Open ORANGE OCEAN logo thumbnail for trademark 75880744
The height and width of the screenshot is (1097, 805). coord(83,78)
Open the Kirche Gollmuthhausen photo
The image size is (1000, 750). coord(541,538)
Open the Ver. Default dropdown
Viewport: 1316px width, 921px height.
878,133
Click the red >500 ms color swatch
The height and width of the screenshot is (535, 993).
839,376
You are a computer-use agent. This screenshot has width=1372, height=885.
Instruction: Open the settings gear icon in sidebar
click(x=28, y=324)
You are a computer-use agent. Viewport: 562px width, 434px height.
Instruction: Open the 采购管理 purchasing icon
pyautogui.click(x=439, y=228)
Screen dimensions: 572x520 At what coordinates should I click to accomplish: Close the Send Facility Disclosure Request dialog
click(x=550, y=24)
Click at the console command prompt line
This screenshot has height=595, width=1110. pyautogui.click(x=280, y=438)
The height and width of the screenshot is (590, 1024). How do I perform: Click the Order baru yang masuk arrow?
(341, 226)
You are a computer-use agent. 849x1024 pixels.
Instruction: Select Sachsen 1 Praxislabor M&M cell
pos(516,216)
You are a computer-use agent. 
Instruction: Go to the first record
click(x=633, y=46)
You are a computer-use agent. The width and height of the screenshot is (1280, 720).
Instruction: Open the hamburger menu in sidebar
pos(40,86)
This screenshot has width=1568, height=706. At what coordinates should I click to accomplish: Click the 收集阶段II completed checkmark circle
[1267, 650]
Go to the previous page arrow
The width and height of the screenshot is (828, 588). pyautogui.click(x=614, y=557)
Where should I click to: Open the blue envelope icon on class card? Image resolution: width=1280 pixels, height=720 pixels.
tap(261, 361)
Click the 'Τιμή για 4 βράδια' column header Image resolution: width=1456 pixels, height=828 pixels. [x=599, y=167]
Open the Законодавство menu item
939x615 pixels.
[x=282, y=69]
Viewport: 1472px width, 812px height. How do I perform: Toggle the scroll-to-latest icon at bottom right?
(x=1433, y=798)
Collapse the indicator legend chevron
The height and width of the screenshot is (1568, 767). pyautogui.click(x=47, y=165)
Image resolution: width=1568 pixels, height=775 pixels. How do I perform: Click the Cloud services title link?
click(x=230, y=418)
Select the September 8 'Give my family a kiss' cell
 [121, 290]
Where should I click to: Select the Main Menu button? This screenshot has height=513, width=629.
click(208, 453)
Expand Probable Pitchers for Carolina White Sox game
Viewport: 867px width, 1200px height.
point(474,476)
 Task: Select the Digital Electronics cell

_ _ _ _ _ _ _

• _To be done_: Render every line of the listing above as a JSON list of strings, one string per line, leaving out any blank lines.

• _Exercise result_:
[
  "Open ORANGE OCEAN logo thumbnail for trademark 75880744",
  "The height and width of the screenshot is (1097, 805). coord(83,78)",
  "Open the Kirche Gollmuthhausen photo",
  "The image size is (1000, 750). coord(541,538)",
  "Open the Ver. Default dropdown",
  "Viewport: 1316px width, 921px height.",
  "878,133",
  "Click the red >500 ms color swatch",
  "The height and width of the screenshot is (535, 993).",
  "839,376",
  "You are a computer-use agent. This screenshot has width=1372, height=885.",
  "Instruction: Open the settings gear icon in sidebar",
  "click(x=28, y=324)",
  "You are a computer-use agent. Viewport: 562px width, 434px height.",
  "Instruction: Open the 采购管理 purchasing icon",
  "pyautogui.click(x=439, y=228)",
  "Screen dimensions: 572x520 At what coordinates should I click to accomplish: Close the Send Facility Disclosure Request dialog",
  "click(x=550, y=24)",
  "Click at the console command prompt line",
  "This screenshot has height=595, width=1110. pyautogui.click(x=280, y=438)",
  "The height and width of the screenshot is (590, 1024). How do I perform: Click the Order baru yang masuk arrow?",
  "(341, 226)",
  "You are a computer-use agent. 849x1024 pixels.",
  "Instruction: Select Sachsen 1 Praxislabor M&M cell",
  "pos(516,216)",
  "You are a computer-use agent. ",
  "Instruction: Go to the first record",
  "click(x=633, y=46)",
  "You are a computer-use agent. The width and height of the screenshot is (1280, 720).",
  "Instruction: Open the hamburger menu in sidebar",
  "pos(40,86)",
  "This screenshot has width=1568, height=706. At what coordinates should I click to accomplish: Click the 收集阶段II completed checkmark circle",
  "[1267, 650]",
  "Go to the previous page arrow",
  "The width and height of the screenshot is (828, 588). pyautogui.click(x=614, y=557)",
  "Where should I click to: Open the blue envelope icon on class card? Image resolution: width=1280 pixels, height=720 pixels.",
  "tap(261, 361)",
  "Click the 'Τιμή για 4 βράδια' column header Image resolution: width=1456 pixels, height=828 pixels. [x=599, y=167]",
  "Open the Законодавство menu item",
  "939x615 pixels.",
  "[x=282, y=69]",
  "Viewport: 1472px width, 812px height. How do I perform: Toggle the scroll-to-latest icon at bottom right?",
  "(x=1433, y=798)",
  "Collapse the indicator legend chevron",
  "The height and width of the screenshot is (1568, 767). pyautogui.click(x=47, y=165)",
  "Image resolution: width=1568 pixels, height=775 pixels. How do I perform: Click the Cloud services title link?",
  "click(x=230, y=418)",
  "Select the September 8 'Give my family a kiss' cell",
  " [121, 290]",
  "Where should I click to: Select the Main Menu button? This screenshot has height=513, width=629.",
  "click(208, 453)",
  "Expand Probable Pitchers for Carolina White Sox game",
  "Viewport: 867px width, 1200px height.",
  "point(474,476)",
  " Task: Select the Digital Electronics cell"
]